Don’t stop early on your own to save pills or because you feel better. Stopping early should be a conversation with your prescriber, not a unilateral decision. They may say yes (if you’re fully better at day 5 of a 7-day skin infection course, that might be reasonable). They may say no (if you have strep, finish it).
Ask “is this the shortest evidence-based course?” If you’re curious, this is a fair question to ask when picking up a prescription. Many doctors are now writing shorter courses than the historical defaults, but not all. A 5-day course of an antibiotic instead of 10 days is half the side-effect exposure for the same outcome.

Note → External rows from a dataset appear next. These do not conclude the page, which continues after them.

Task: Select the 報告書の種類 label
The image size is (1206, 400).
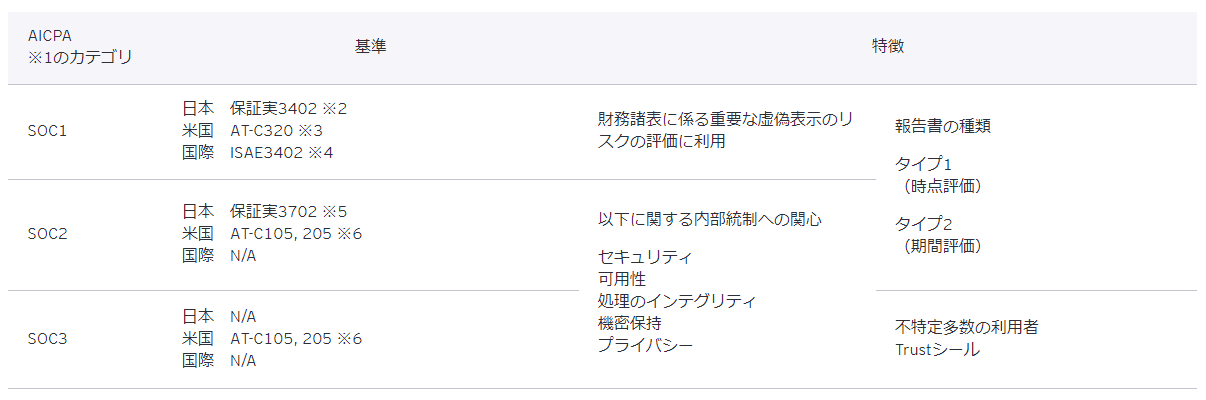Action: [942, 126]
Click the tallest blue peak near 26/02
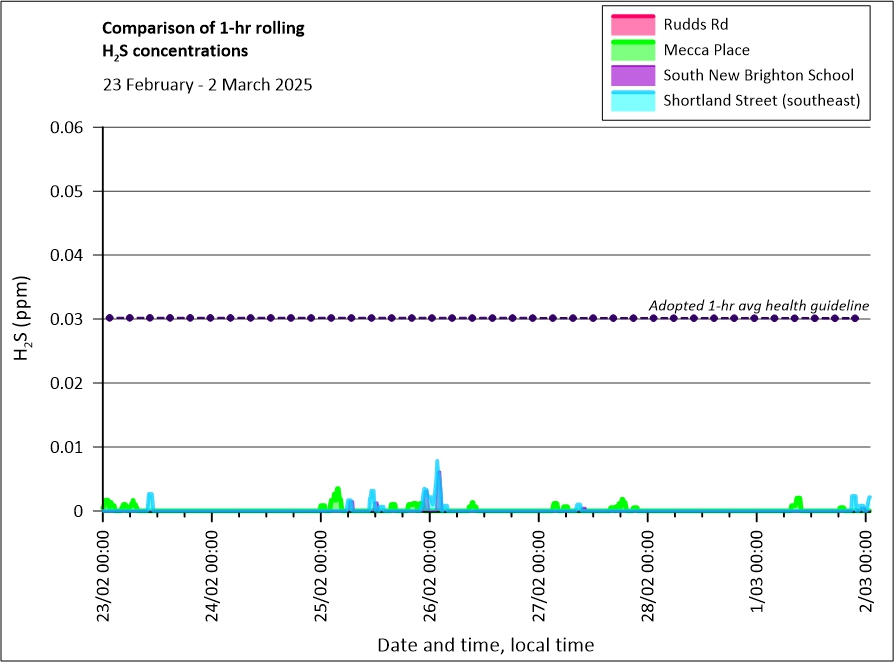The width and height of the screenshot is (894, 662). [x=437, y=463]
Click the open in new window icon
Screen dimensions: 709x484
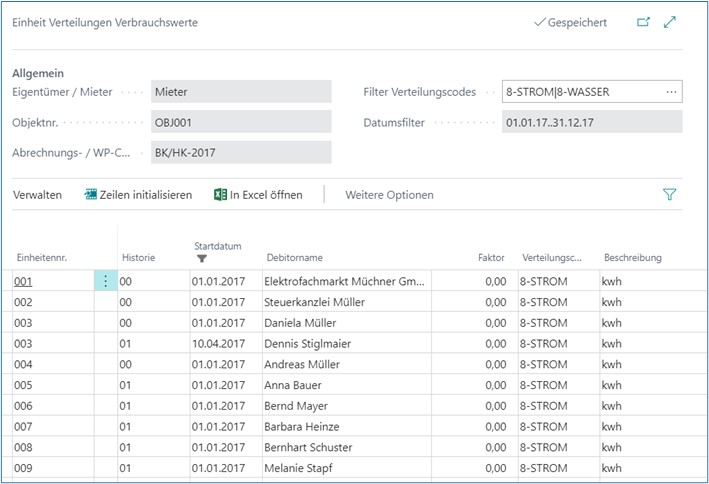(643, 22)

Don’t take antibiotics for things they don’t treat. Most colds, most coughs, most sinus pressure, and almost all sore throats that aren’t strep are caused by viruses and don’t respond to antibiotics. Pressure to “just write something” is one of the biggest drivers of antibiotic overuse. The right answer to a viral illness is no antibiotic at all.
Never share or save antibiotics. If you have leftover pills (because of a side effect that made you switch, for example), bring them back to the pharmacy for disposal. Don’t hand them to a friend with a UTI or save them in case you need them later.
What about side effects?
If you’re having significant side effects from an antibiotic — severe diarrhea, rash, allergic reaction signs — call your prescriber, don’t just push through. There are usually alternatives, and continuing a drug your body is reacting to isn’t doing anyone any favors. Dental antibiotics in particular get prescribed often, and the same principles apply.
The honest version of the rule
“Finish the course” was a clean message. The real version is messier:
Take antibiotics only when you actually need them. Take them as prescribed. Talk to your prescriber if you want to stop early or if you’re having side effects. Don’t share, don’t save, don’t self-medicate with leftover pills.
Less catchy. More accurate. The message that mattered all along was using antibiotics less, not using them longer.